#### EXTRACT PROVIDED:
Showing posts with label Italy's Jews. Show all posts
Showing posts with label Italy's Jews. Show all posts

Tuesday, January 30, 2024

The Anguish of the Jews -- book review and reflections

23 CENTURIES OF ANTISEMITISM

If I said that this work was a resource to every expression of antisemitism in history, I would not be far from the truth. Its research is exhaustive and gives some understanding of why antisemitism seems to be the default setting of every age. I have added it to my blog War in the Balkans because of the Holocaust of the Jews in Croatia and Serbia during World War 2, and I will ask the question: to what extent can antisemitism be held accountable for the world’s response to the present Israeli Hamas conflict?

#### WHAT YOU WILL DO:
[1] Please output the passage of the book review from "The Anguish of" to "Israeli Hamas conflict?", copied without any changes.
[2] Answer these questions from the book review:
(a) On what date was the review posted?
(b) What is the name of the blog to which the writer added the work?
(c) Which two countries does the review name in connection with the Holocaust of the Jews during World War 2?

#### DATA ROWS:

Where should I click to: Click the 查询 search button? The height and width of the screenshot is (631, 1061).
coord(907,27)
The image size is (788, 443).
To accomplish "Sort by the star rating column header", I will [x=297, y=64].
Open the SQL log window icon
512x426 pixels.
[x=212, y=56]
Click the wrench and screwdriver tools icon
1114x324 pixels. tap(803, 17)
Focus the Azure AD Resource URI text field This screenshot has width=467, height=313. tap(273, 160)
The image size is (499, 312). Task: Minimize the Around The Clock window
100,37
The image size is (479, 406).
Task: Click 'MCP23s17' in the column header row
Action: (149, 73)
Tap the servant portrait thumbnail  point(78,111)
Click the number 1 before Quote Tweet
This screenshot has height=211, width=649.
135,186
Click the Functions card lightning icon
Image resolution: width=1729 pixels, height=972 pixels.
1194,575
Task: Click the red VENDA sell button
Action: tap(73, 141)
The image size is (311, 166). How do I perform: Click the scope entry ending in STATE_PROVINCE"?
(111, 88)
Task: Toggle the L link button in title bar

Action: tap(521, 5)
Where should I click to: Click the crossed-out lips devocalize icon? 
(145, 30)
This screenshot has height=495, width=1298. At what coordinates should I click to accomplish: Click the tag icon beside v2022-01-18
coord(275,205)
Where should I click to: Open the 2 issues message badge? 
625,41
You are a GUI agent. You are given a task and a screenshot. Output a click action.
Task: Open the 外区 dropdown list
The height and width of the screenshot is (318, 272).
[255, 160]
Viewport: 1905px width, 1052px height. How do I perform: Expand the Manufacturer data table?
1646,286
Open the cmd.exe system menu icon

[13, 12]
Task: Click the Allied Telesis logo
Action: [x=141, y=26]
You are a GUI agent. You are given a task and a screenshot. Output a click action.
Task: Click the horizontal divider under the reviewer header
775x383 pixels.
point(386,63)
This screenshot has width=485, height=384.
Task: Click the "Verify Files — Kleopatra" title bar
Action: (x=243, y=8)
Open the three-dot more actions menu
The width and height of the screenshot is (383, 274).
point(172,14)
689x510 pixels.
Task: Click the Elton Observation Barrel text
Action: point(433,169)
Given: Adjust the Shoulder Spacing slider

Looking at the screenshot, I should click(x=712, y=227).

#### COMPLETE ANSWERS:
[1]
The Anguish of the Jews -- book review and reflections

23 CENTURIES OF ANTISEMITISM

If I said that this work was a resource to every expression of antisemitism in history, I would not be far from the truth. Its research is exhaustive and gives some understanding of why antisemitism seems to be the default setting of every age. I have added it to my blog War in the Balkans because of the Holocaust of the Jews in Croatia and Serbia during World War 2, and I will ask the question: to what extent can antisemitism be held accountable for the world’s response to the present Israeli Hamas conflict?

[2]
(a) Tuesday, January 30, 2024
(b) War in the Balkans
(c) Croatia and Serbia